* SHORT EXERCISE A: Copy the passage about "factory air" and 1960s car dealers word for word, between "All this date/time/place/event" and "the windshields. ???)", inclusive.
* SHORT EXERCISE B: Summarize the passage about "factory air" and 1960s car dealers in two sentences.
* SHORT EXERCISE C: Keep writing the passage about "factory air" and 1960s car dealers, starting right after its final sentence.

All this date/time/place/event stamping is due to the all-text drawing above, based on thinking I’d done earlier this morning. The first thought was a two-word phrase that popped into my head unbidden: factory air. “Factory air” was a phrase car dealers used back in the mid-60s to describe the air conditioning that came with the car they were selling. A dealership named Westward Pontiac touted its wares on TV. Their pitchman, one Hal Sideler, said they were “right on the price, and right on the corner of north 7th Street and Highland, just a block south of Camelback.” (Highland is actuallya quarter mile south of Camelback. Used-car salesmen of the 60s had a deserved reputation for exaggeration, if not  outright lying. They bragged that the car they were selling was “clean.” ??? They would put “OK” stickers in the corner of the windshields. ???)

* SUPPLIED INFORMATION:
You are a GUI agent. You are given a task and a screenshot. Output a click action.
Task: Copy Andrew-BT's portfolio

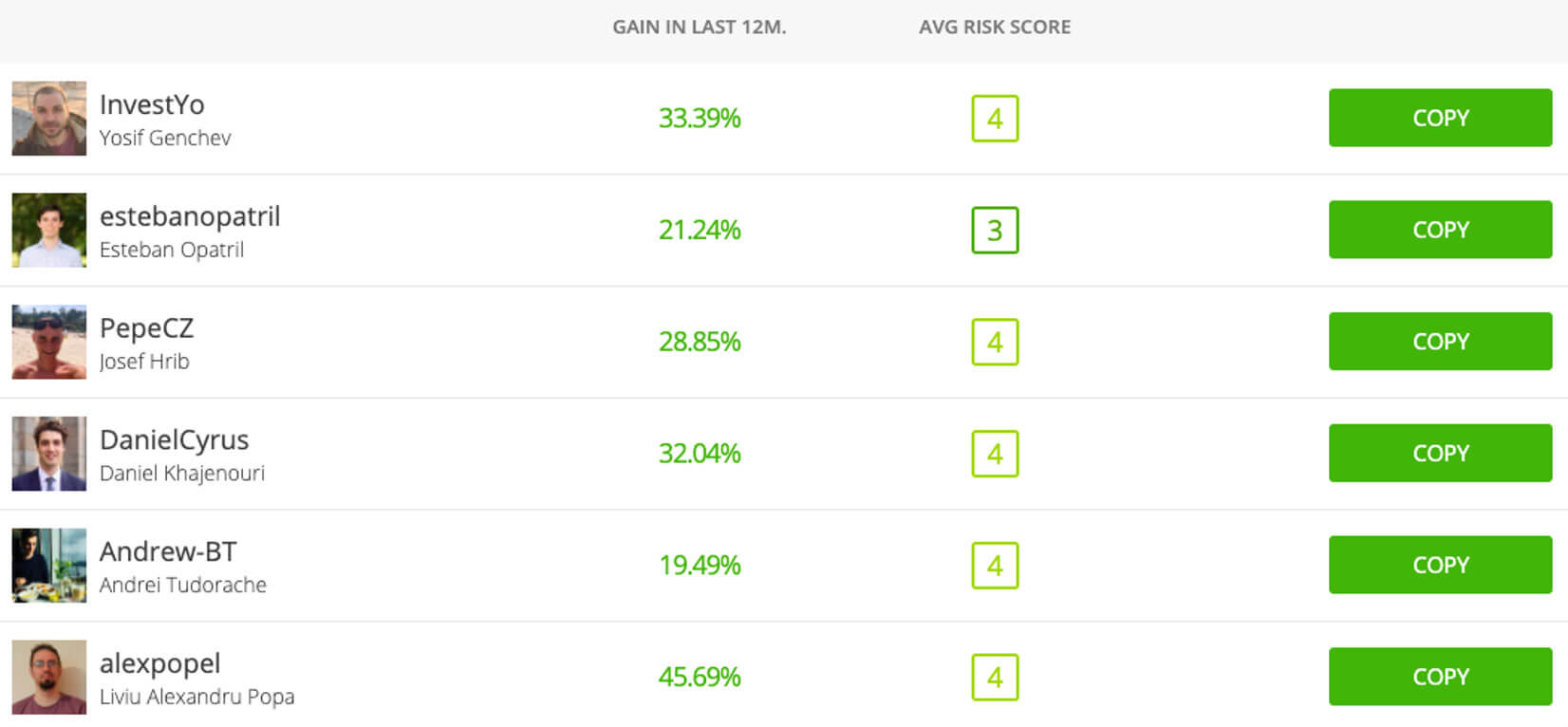pyautogui.click(x=1440, y=565)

* RIGHT ANSWER A:
All this date/time/place/event stamping is due to the all-text drawing above, based on thinking I’d done earlier this morning. The first thought was a two-word phrase that popped into my head unbidden: factory air. “Factory air” was a phrase car dealers used back in the mid-60s to describe the air conditioning that came with the car they were selling. A dealership named Westward Pontiac touted its wares on TV. Their pitchman, one Hal Sideler, said they were “right on the price, and right on the corner of north 7th Street and Highland, just a block south of Camelback.” (Highland is actuallya quarter mile south of Camelback. Used-car salesmen of the 60s had a deserved reputation for exaggeration, if not  outright lying. They bragged that the car they were selling was “clean.” ??? They would put “OK” stickers in the corner of the windshields. ???)

* RIGHT ANSWER B: The all-text drawing grew out of "factory air," a two-word phrase that came to mind unbidden and that car dealers of the mid-60s used for the air conditioning that came with the car they were selling. The passage recalls Hal Sideler, the TV pitchman for a dealership named Westward Pontiac, and notes that used-car salesmen of the 60s had a deserved reputation for exaggeration, if not outright lying.

* RIGHT ANSWER C:
“Factory air” reminded me of commercials of the past, and then TV shows of the past, and then an obscure cartoon called Klondike Kat. This was a talking cat of the Royal Canadian Mounted Police whose adversary was one Savoir-Faire, a talking, ne’er-do-well mouse. “I’ll make mincemeat out of that maouse!” Klondike Kat would say. And Savoir-Faire would say, “Savoir-Faire ees EVERYWHERE.” Well, that rhymes with Factory Air, and so took its place as Phrase II.

At that point I started actively thinking of Phrase III. It would have to rhyme with the other two. Almost immediately another catchphrase came to mind, near the top of the mind-landfill, unthought-of for the longest time (and yet people use the phrase to this day to describe an intelligent person). “Smarter than the average bear” is Yogi Bear’s catchphrase description of himself. (Many cartoon characters have catchphrases. Snagglepuss’s was “Exit, stage left.” He also said things like, “I might expire. –DIE, even.”)

All three phrases fit nicely on an index card, semi-psychedelicized for Art’s sake. And all of us have landfills of the mind (or broom closets of the mind, if you prefer) where the pieces of days past, be they phrases, scents, moments, sensations, or ghosts (ultimately, all things past become ghosts), lay heaped.

Today three pieces got recycled.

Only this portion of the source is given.